俺の苛立ちを感じ取ったのか、はたまたそれが狙いだったのか、ジャンは帽子のつばで目線を隠し、言った。
「彼女はどこか、オリヴィア姫に似ているな、……勇」
オリヴィア・フィン・ルーテシア・リーゼリオン。
―― ……勇くんは、どんなことをしたいの? ――
シルヴィアやアリシアに似た容姿の、
―― 私はね~、世界一周とかかっこいいと思うな! ――
なんて笑いながら人の将来を決めちまう、
―― そしたら、世界中の事を勇くんに教えて貰えるし! ――
少し年上の、ただの、女の子。
―― 名案だと思わない? ――
「バーカ、んなわけあるか。全然似てねーよ」
「む?」
俺が答えると、ジャンは予想していなかったように目を上げた。
「だってよぉ、ベルナデットの胸は物を挟めるんだぜ!? それだけで驚きだってのにふとももやお尻もエロい! ……これだけ聞けば、あの地獄にいた事もあるお前なら、どれほど凄いことかわかるだろ!?」
俺の力説を聞いたジャンは一瞬間を空け、盛大に笑い始めた。
「そう言えば、君が女性陣の下着を奪い去ったことがあったな。あれは傑作だった。「胸囲が、驚異的に足りない!」と騒ぐ君は最高に愉快だったよ」
うっ。わ、忘れたい過去を思い出させるな。あの時の俺はエロが不十分だったのだ。
「あのフィオナが陛下と共に火炎魔法で君を焼き払おうとする場面は、腹を抱えて笑わせて貰った」
あー、フィオナか。懐かしいな。フィオナって言うのはギレーのおっさんの姉で、歳相応に老けてるおっさんとは違って、エルフ特有の若く美しい容姿を保っているエルフだ。
当然と言うか必然と言うか、彼女も貧乳だった。
「エルフって破壊の象徴だとかで炎系を嫌ってるはずだったんだがなぁ」
「それほどまでに怒らせたわけだな」
思い出したくも無い。二人揃って射出型殲滅魔法、紅蓮の射手を放ってくるとは思わなかった。レオがフォローに入ってくれなかったら灰になってたぜ。直ぐに生き返るけど。
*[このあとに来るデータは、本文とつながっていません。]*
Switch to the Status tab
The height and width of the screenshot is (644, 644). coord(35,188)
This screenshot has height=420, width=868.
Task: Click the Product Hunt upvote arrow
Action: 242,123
「ま、つーわけだ。……オリヴィアとベルナデットを重ねてたりしねーよ。それに、俺はオリヴィア一筋だ」
サムズアップして答えてやると、ジャンは両手を挙げて降参のポーズを取った。
「君らしいと言うかなんと言うか……フフフ、私の負けだよ」
何が負けだか知らんが、ジャンは勝手に納得したようだった。
◇
「おお、ヤシロ君!」
「んあ?」
宿まで行こうとヴォーダン邸を出た時だった。
突然横から声を掛けられたのだ。
「やはりこちらの方にいたか。ヴォーダン氏とはどうだった?」
振り向くと、そこにはファルハット・エンハンスと、俺より二つ三つ年上そうなドレスを着飾った女性がいた。
「うぁお」
思わず変な声が出てしまう程に、俺の受けた衝撃は強かった。ドレスを着た女性に、俺の目は釘付けになった。
「まさかとは思いますが……クレストリア関係の?」
俺がそう聞くと女性は驚いたようで、目を見開いた。
「よくわかりましたわね。……ええ、私こそ、クレストリアの王女、メアリー・フィ・クレストリアですわ」
腰まで届く見事な金髪ロール。勝気な眼つき、そしておでこ。リズワディアで知り合ったヘンリエッタ・デ・クレストリアそっくりだったからだ。
お待たせしました、最新話です。
ようやくオリヴィアのフルネームが出せた……んですが、以前書いた覚えもあり、そのときは違う名前だったような気がします。
私の杞憂であればいいのですが、もし以前に書いてあり、更に違ったりしたらお教えください(人それを他人任せと言う)
ではまた次回。お楽しみに~。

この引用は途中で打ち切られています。